- _TASK_
Transcribe the passage below on Madame Marie's Picture Book, beginning at the words "A book of singular" and stopping after the words "Greater (fol. 66r).".

START SELECTED PASSAGE

A book of singular artistic ambition, Madame Marie's Picture Book is a striking witness to the affective role of images in Gothic devotional manuscripts. The manuscript includes eighty-seven full-page miniatures of an original ninety, preceded by a calendar and a list of the subjects of the miniatures, both of which were added shortly after the completion of the original picture book. The miniatures feature gold frames, imposing figures, and engaging narrative detail. Most remarkable, and virtually unique, is the inclusion of the female patron—identified in the list of subjects as "Madame Marie"—kneeling at the feet of Saint James the Greater (fol. 66r).
The manuscript was created for "Madame Marie" in Hainaut, perhaps at Mons, around 1285-1290. The original picture book comprised scenes from the lives of Christ and the Virgin followed by a pictorial litany of saints, the latter with both narrative scenes—mostly of martyrdoms—and portraits. A few leaves have been excised, but most remain, yielding thirty-three scenes from the life of Christ, four scenes from the life of the Virgin, and fifty miniatures dedicated to saints.

END SELECTED PASSAGE
START RECORDED INFORMATION

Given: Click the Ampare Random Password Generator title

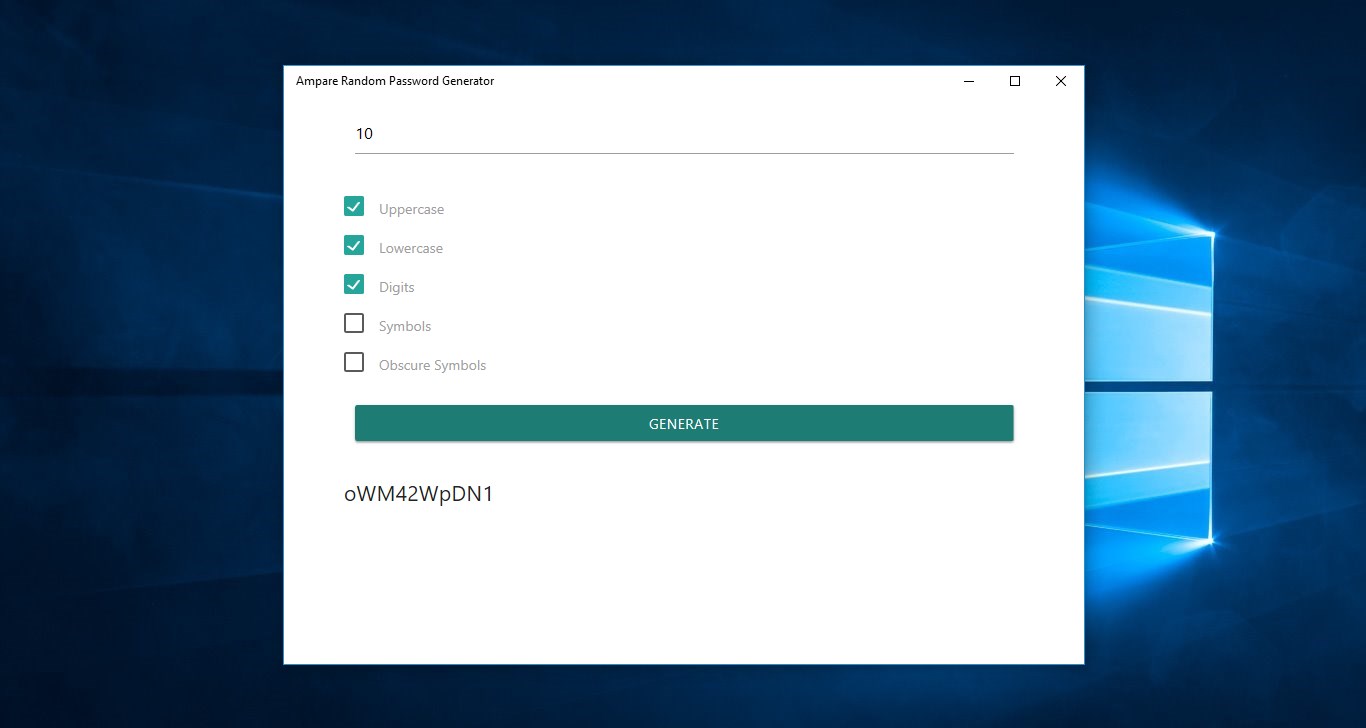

END RECORDED INFORMATION

- _THE RESPONSE_
A book of singular artistic ambition, Madame Marie's Picture Book is a striking witness to the affective role of images in Gothic devotional manuscripts. The manuscript includes eighty-seven full-page miniatures of an original ninety, preceded by a calendar and a list of the subjects of the miniatures, both of which were added shortly after the completion of the original picture book. The miniatures feature gold frames, imposing figures, and engaging narrative detail. Most remarkable, and virtually unique, is the inclusion of the female patron—identified in the list of subjects as "Madame Marie"—kneeling at the feet of Saint James the Greater (fol. 66r).